Text |
+===+
869767 · 56.2.3.5Hexagram 56

Search for new reality.

Line image

In this structure we make our reality in feeling (lines 2 and 5 are yin) and we are not involved in the inner reality of our circumstances (line 6 is yang); the outer world does not provide a reality we can “get into” (lines 3 and 4 are both yang) so we feel but do not feel nourished. This feeling leads to a rejection of our present circumstances and the search for new situations; the common name of the hexagram is “the wanderer”, our feelings become like feelers searching for something that would be more real for us.

Trigram image

The life force emerges into stillness (Kên), makes outer structure (Sun), gives hope for a movement (Tui), and is taken hesitantly (Li) by our inner being; we seek to transform our outer reality and find circumstances that feel right for us, so we wander into different situations to find this sense of rightness. This tao comes about when we do not accept the circumstances we are in.

The Chinese Oracle

The wanderer.
Success of what is small.
Continuance brings good fortune.

Comments

The wanderer has given up his fixed home, his established reality, and searches for new experience. He is searching in what is small—in the narrow choosing reality—so his success will be there. He has a need to experience this so that he knows its truths and its limitations, so it is good fortune to persevere in it. There is no ultimate goal there, it is small, it is a passing through, a wandering.

Manifestations

The pattern
Stillness and maturity
searching for the new
leads to continual change.
For humans
He goes from place to place
making changes in each:
searching his death
that will enable him to live,
searching a change in himself.
In nature
When it is very dry
fire ranges across the forest
looking always for new fuel.
In forms we make
The state
engulfs other states
when its own opposition is dead.

Changing Lines

Line 1 goes yang

life force shows less change

When there is no activity from the inner (whole) reality and we are wandering because we are, for now, ignoring the nature of the whole, our wanderings become random, our interest is in the illusion of movement and we do not find here the sense of realness we seek.

The Chinese Image
Entangling in trifling matters
brings misfortune.
+===+
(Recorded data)

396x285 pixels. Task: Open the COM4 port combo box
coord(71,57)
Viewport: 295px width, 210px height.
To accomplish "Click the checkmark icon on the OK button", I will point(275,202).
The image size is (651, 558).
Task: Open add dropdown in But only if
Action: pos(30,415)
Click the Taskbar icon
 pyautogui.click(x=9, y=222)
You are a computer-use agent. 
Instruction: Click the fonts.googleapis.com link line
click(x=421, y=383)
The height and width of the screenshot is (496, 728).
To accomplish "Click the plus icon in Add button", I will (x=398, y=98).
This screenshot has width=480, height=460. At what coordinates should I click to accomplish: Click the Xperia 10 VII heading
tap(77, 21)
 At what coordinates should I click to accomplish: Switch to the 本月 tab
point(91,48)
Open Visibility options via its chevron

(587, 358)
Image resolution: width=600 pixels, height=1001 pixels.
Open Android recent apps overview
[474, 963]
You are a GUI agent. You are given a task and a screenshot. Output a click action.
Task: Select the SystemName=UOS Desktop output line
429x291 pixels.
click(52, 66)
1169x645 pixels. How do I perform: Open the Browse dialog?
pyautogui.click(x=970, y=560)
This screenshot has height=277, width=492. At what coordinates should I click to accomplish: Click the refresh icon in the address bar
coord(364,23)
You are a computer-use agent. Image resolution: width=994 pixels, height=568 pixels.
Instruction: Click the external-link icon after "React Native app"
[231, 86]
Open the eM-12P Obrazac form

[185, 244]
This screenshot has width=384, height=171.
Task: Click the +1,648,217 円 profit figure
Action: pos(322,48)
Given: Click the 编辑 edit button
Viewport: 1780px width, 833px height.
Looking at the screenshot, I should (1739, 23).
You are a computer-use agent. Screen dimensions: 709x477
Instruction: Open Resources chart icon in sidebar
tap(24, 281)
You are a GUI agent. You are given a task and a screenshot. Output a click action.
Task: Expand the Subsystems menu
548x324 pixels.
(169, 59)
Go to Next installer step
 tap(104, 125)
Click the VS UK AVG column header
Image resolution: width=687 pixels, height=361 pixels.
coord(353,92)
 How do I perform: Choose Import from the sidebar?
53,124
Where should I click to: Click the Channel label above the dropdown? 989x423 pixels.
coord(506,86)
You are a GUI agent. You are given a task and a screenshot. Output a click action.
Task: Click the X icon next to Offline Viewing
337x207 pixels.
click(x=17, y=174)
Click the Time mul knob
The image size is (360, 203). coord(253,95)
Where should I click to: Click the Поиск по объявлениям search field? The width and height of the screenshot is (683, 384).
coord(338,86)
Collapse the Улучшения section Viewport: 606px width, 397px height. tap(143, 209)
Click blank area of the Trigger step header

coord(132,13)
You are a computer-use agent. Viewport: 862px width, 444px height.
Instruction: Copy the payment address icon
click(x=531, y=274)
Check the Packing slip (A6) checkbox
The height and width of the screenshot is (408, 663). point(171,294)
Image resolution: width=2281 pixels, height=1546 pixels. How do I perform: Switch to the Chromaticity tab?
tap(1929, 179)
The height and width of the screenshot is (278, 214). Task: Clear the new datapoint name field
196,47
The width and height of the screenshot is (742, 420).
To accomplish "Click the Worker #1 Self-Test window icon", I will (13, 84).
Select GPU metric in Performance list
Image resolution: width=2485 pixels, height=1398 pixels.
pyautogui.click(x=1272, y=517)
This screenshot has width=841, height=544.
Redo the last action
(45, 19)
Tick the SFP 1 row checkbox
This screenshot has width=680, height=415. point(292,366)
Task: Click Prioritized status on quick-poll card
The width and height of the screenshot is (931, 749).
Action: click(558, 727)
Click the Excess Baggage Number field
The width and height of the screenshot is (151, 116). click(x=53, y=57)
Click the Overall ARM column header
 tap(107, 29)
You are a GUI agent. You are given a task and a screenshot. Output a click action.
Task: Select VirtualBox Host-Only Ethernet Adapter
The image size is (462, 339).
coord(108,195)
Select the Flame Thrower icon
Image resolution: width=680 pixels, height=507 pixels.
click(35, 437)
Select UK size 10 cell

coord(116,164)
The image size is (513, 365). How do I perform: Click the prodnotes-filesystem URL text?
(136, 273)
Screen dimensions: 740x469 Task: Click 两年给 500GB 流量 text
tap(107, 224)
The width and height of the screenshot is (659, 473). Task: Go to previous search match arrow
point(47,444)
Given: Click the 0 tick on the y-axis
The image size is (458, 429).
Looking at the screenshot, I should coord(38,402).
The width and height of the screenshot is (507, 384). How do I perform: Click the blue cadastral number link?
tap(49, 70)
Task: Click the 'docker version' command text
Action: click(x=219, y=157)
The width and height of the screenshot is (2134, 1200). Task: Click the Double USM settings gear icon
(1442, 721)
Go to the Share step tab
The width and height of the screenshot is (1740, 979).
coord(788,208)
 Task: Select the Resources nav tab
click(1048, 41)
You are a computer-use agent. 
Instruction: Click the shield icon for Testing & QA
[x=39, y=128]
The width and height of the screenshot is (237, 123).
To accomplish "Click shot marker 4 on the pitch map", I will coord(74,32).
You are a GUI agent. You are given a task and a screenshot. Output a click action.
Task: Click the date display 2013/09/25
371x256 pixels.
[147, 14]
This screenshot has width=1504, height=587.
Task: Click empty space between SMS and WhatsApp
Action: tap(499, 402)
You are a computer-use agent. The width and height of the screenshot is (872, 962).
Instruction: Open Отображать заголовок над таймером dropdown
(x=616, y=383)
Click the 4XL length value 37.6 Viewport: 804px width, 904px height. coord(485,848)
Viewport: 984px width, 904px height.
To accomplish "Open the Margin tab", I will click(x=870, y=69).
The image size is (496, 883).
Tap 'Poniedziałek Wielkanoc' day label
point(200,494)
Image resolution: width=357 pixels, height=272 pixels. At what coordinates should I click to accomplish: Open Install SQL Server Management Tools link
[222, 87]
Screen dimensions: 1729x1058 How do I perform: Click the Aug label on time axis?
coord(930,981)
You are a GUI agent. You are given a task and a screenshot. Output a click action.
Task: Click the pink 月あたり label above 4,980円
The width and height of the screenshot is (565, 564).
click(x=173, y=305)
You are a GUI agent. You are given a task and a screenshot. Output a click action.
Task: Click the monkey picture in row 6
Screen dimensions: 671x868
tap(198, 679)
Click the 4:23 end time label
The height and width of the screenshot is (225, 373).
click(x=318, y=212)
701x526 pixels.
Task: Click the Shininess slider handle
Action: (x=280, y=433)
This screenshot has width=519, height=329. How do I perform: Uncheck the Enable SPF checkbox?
+===+
Actions to take |
- 1) Transcribe the records from their first line through the line containing "point(91,48)", including both of those lines.
- 2) Write the next part of the text on Hexagram 56, picking up after its final line.
The text on Hexagram 56 and the records are unrelated and should be treated as separate material.

Expected results |
- 1)
396x285 pixels. Task: Open the COM4 port combo box
coord(71,57)
Viewport: 295px width, 210px height.
To accomplish "Click the checkmark icon on the OK button", I will point(275,202).
The image size is (651, 558).
Task: Open add dropdown in But only if
Action: pos(30,415)
Click the Taskbar icon
 pyautogui.click(x=9, y=222)
You are a computer-use agent. 
Instruction: Click the fonts.googleapis.com link line
click(x=421, y=383)
The height and width of the screenshot is (496, 728).
To accomplish "Click the plus icon in Add button", I will (x=398, y=98).
This screenshot has width=480, height=460. At what coordinates should I click to accomplish: Click the Xperia 10 VII heading
tap(77, 21)
 At what coordinates should I click to accomplish: Switch to the 本月 tab
point(91,48)

- 2)
We can experience the illusion without being entangled, without believing it to be totally real. Nothing is totally real except the whole, and by its nature identity cannot experience this as part of the smallness. The misfortune is losing touch with the whole.

Line 2 goes yang

intuitive feeling less active

A feeling of unreality gives rise to the idea that circumstances are unsatisfactory and this drives the wanderer on. In this moving line this feeling becomes less active so we can rest a while in ordinary circumstances—these appear to be real again and support identity.

The Chinese Image
The wanderer is safe at an inn
and still has his valuables.
He has a loyal young servant.

An inn is a place for a temporary stay while wandering, and any wanderer’s valuables are his beliefs and principles; so we have settled into our reality and are not searching at the moment. We are helped in this by loyal feeling, a sense of realness that does not desert us; feeling is the servant of identity, providing what it needs to identify amongst; here it is tranquil (yang).

Line 3 goes yin

outer world changes more

With an increase in outer activity the feeling of unreality in it all returns, as it must because the wanderer is not wandering purposelessly but to find a different sense of the real. When we lose our sense of purpose in outer activity it can no longer support our own sense of being real or justified.

The Chinese Image
The inn which housed the wanderer
burns down.
He loses his young servant.
There is danger.

The inn and the young servant are explained in line 2, which makes their context easy to see here. The feeling of danger is of insecurity, danger to feeling worthwhile.

Line 4 goes yin

accepting the outer state more

Now we are interested in the idea of being inactive, doubting that all this wandering is a good idea, so we settle down where we are. Although we are accepting our outer reality as it is, unstimulating, this is not going to change anything, but to treat it as a rest is more real, for our wandering is not completed yet.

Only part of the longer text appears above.